■ Study material
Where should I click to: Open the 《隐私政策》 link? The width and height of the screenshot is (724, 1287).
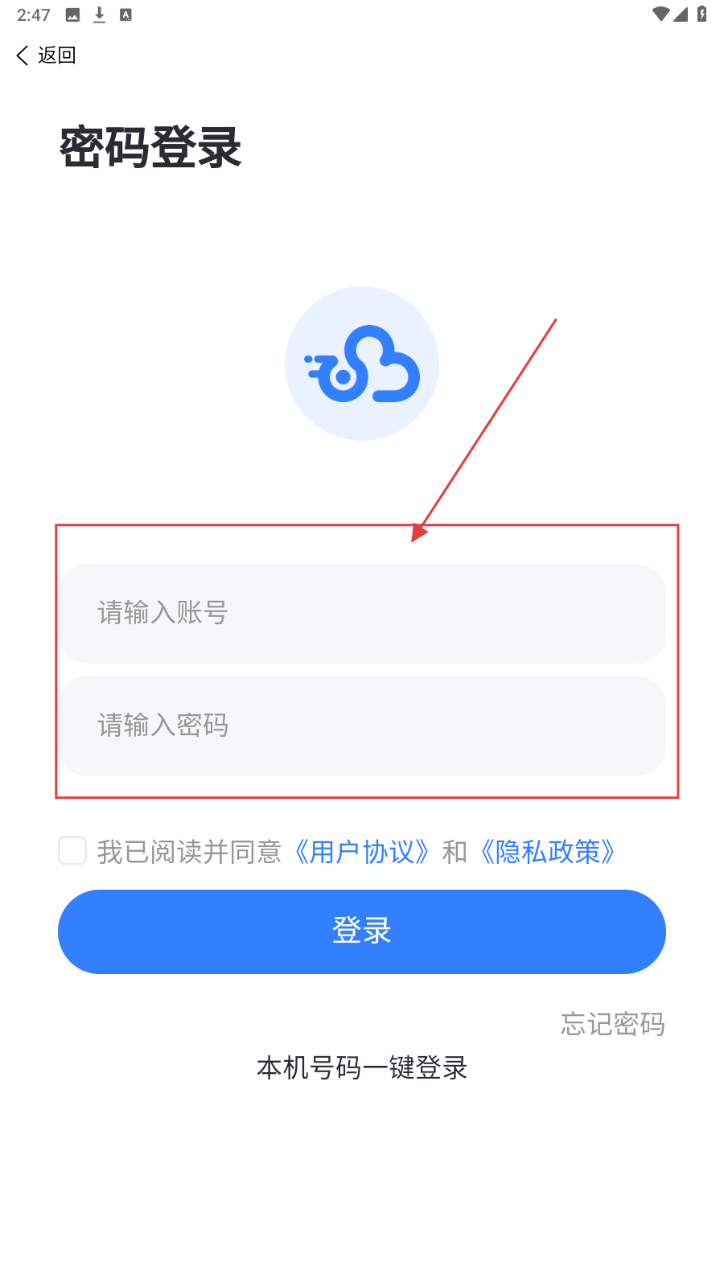(x=549, y=851)
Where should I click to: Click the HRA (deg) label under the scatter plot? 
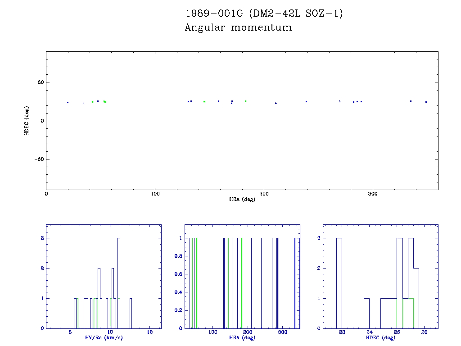click(242, 199)
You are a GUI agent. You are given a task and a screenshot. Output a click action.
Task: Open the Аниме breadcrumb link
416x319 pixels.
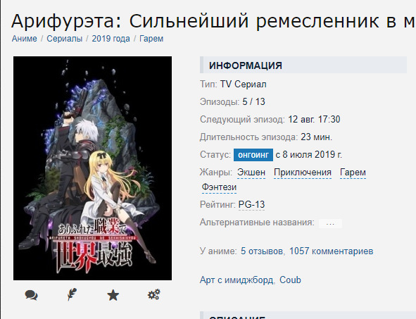[25, 39]
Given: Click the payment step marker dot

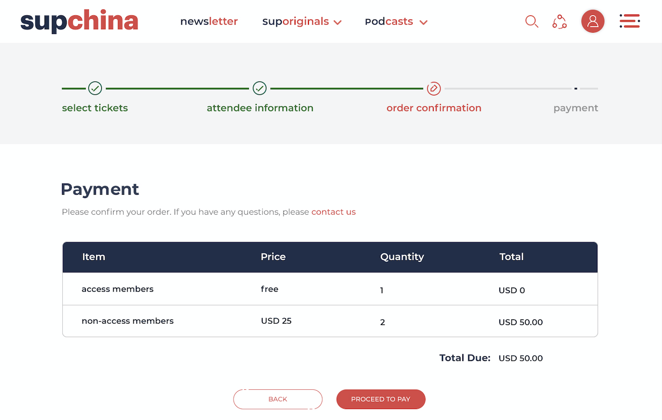Looking at the screenshot, I should pyautogui.click(x=576, y=89).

■ About this exercise
Omit the pictures. Repeat the rest of the data exactly.

■ Result of this exercise
Where should I click to: Open the 《隐私政策》 link? The width and height of the screenshot is (724, 1287).
(x=549, y=851)
Where should I click to: Click the HRA (deg) label under the scatter plot? 
click(242, 199)
You are a GUI agent. You are given a task and a screenshot. Output a click action.
Task: Open the Аниме breadcrumb link
416x319 pixels.
[25, 39]
Given: Click the payment step marker dot

Looking at the screenshot, I should pyautogui.click(x=576, y=89).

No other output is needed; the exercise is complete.